=== Task description ===
Leaving the pictures out, print the lines from the first line of the listing through the line containing "hide (76, 1487)", exactly as they read, and no others.

=== Materials provided ===

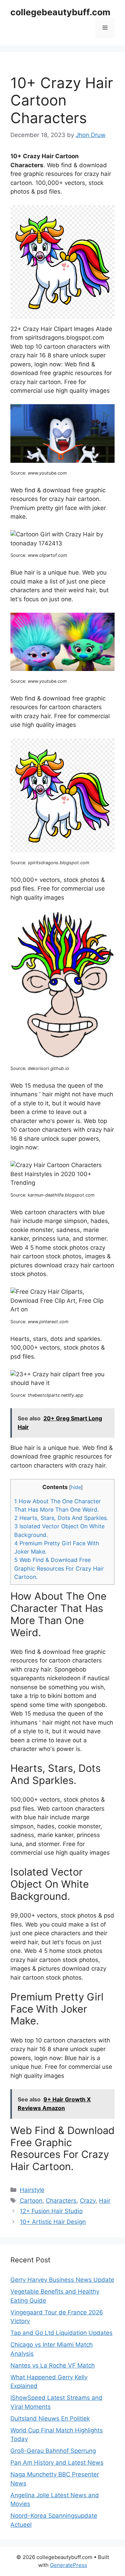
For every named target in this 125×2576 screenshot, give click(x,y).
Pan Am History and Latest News (56, 2462)
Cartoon (31, 2200)
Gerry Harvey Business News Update (62, 2279)
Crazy (87, 2200)
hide (76, 1487)
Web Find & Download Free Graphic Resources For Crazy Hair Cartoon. (59, 1568)
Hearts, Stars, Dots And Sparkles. (61, 1517)
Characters (61, 2200)
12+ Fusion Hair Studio (51, 2211)
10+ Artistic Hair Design (53, 2221)
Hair (104, 2200)
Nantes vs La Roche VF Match (52, 2365)
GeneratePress (68, 2565)
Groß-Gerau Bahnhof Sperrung (53, 2450)
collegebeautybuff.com (60, 12)
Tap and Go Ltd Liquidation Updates (61, 2332)
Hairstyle (32, 2189)
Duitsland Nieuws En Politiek (50, 2418)
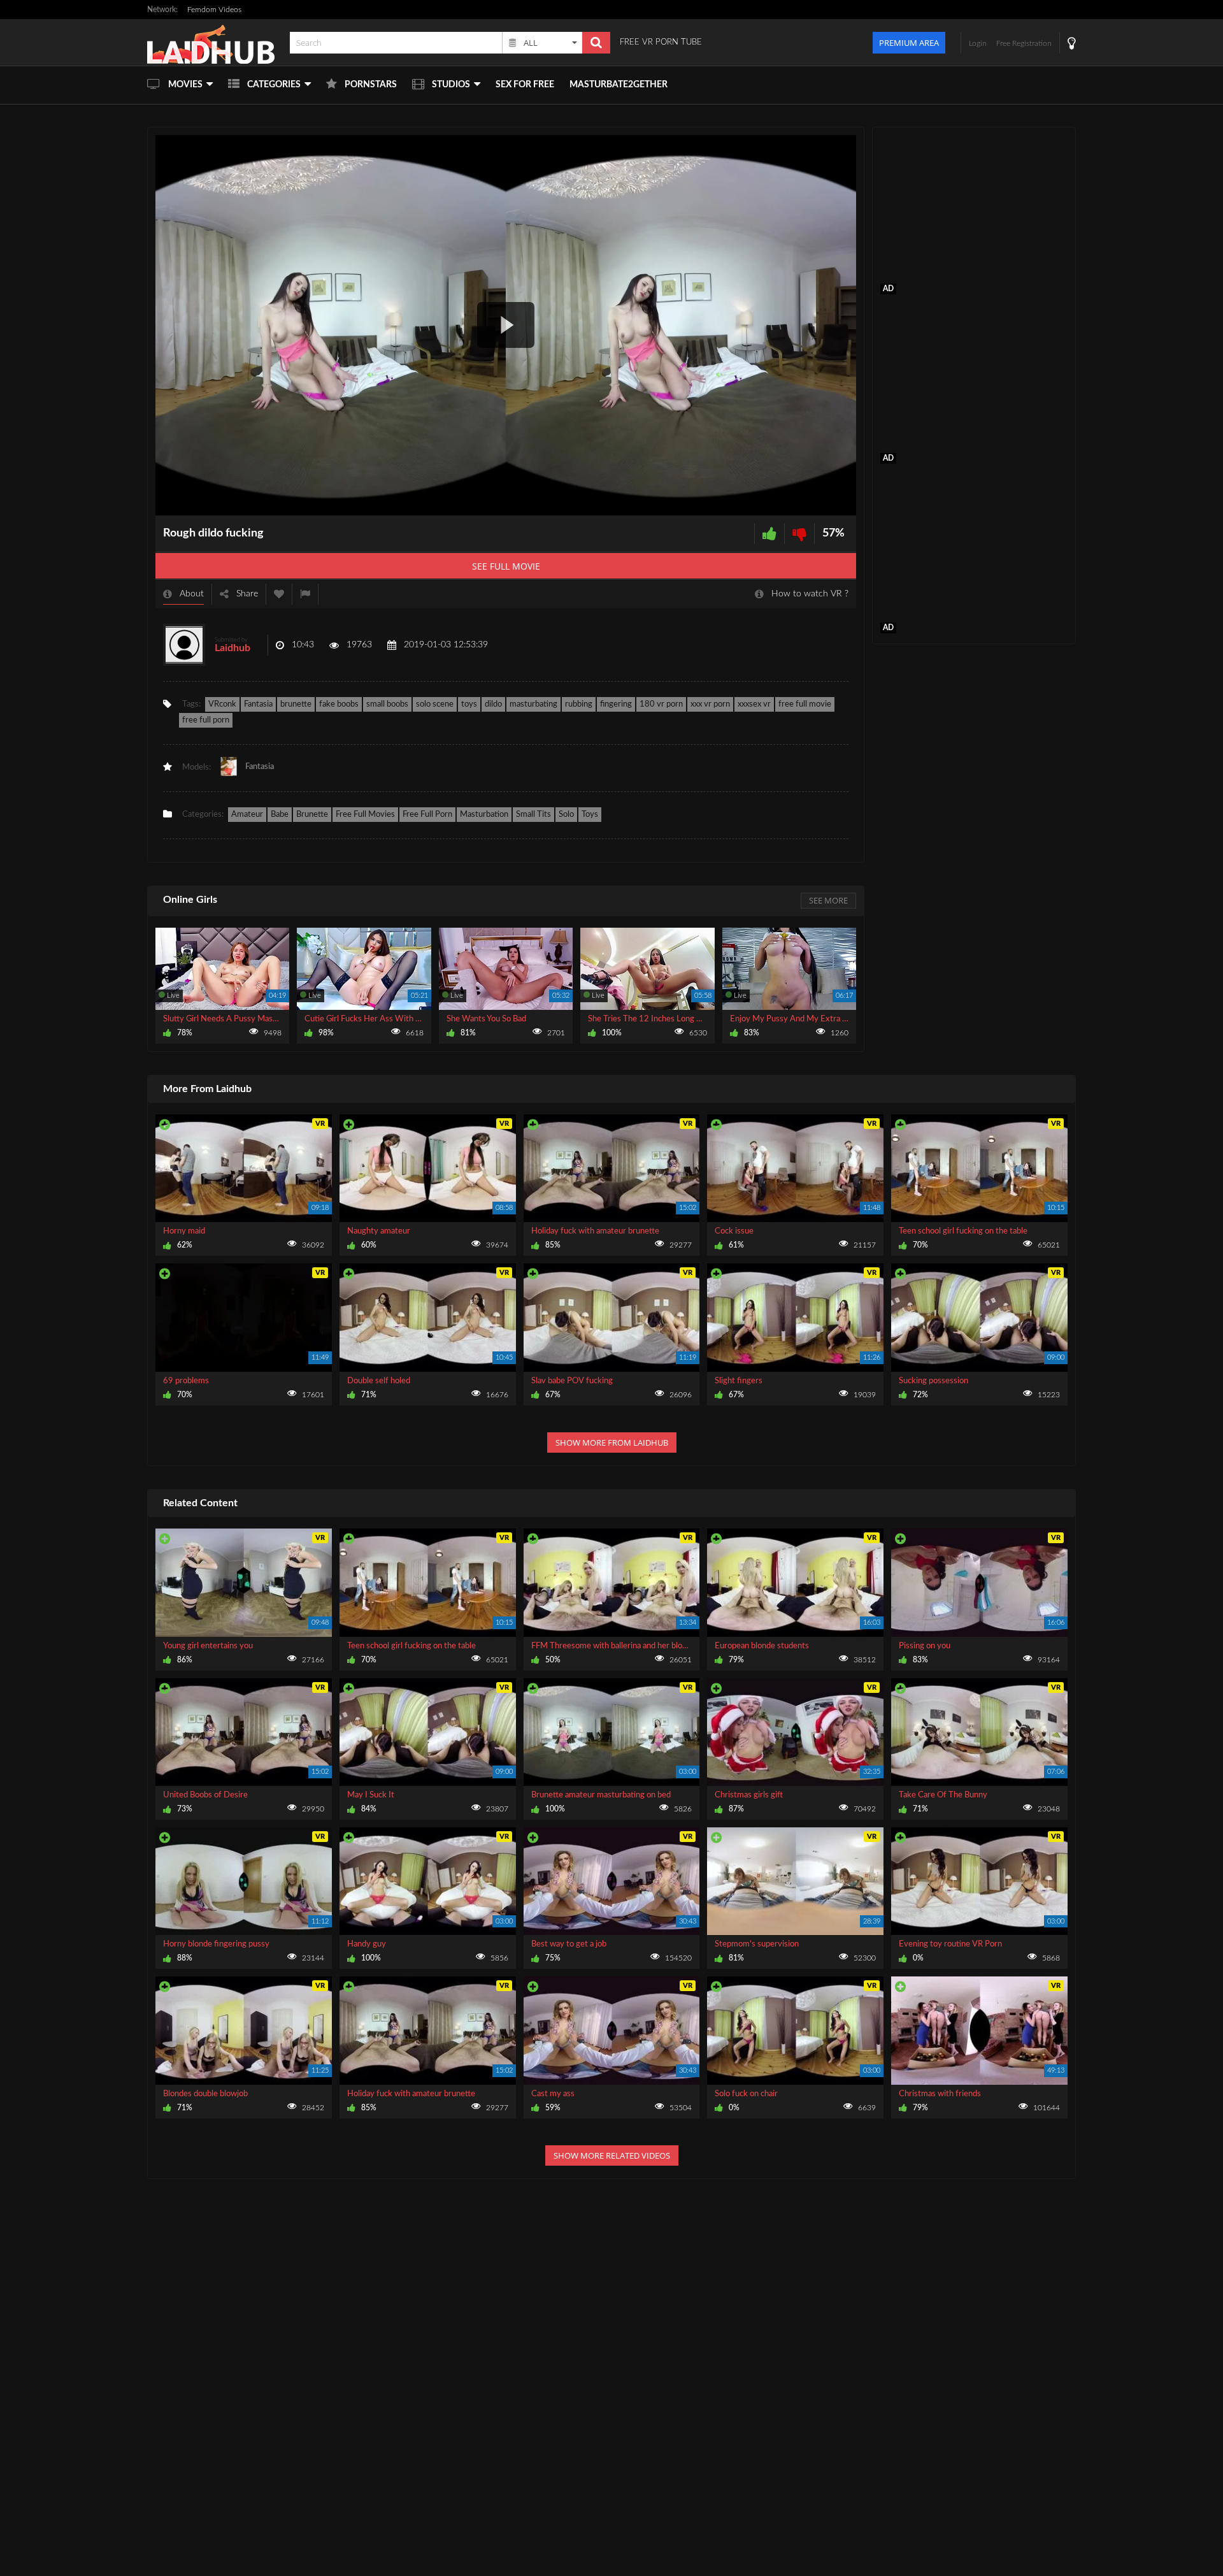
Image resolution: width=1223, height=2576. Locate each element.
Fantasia (258, 704)
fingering (616, 704)
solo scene (435, 704)
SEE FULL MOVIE (506, 566)
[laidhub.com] (214, 42)
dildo (493, 704)
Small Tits (533, 814)
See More (828, 900)
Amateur (247, 814)
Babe (280, 814)
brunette (295, 704)
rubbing (578, 704)
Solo (566, 814)
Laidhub (232, 648)
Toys (590, 814)
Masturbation (484, 814)
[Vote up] (769, 533)
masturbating (533, 704)
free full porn (205, 720)
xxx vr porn (710, 704)
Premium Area (909, 42)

=== Response area ===
For every named target in this 125×2576 screenshot, give click(x,y).
Pan Am History and Latest News (56, 2462)
Cartoon (31, 2200)
Gerry Harvey Business News Update (62, 2279)
Crazy (87, 2200)
hide (76, 1487)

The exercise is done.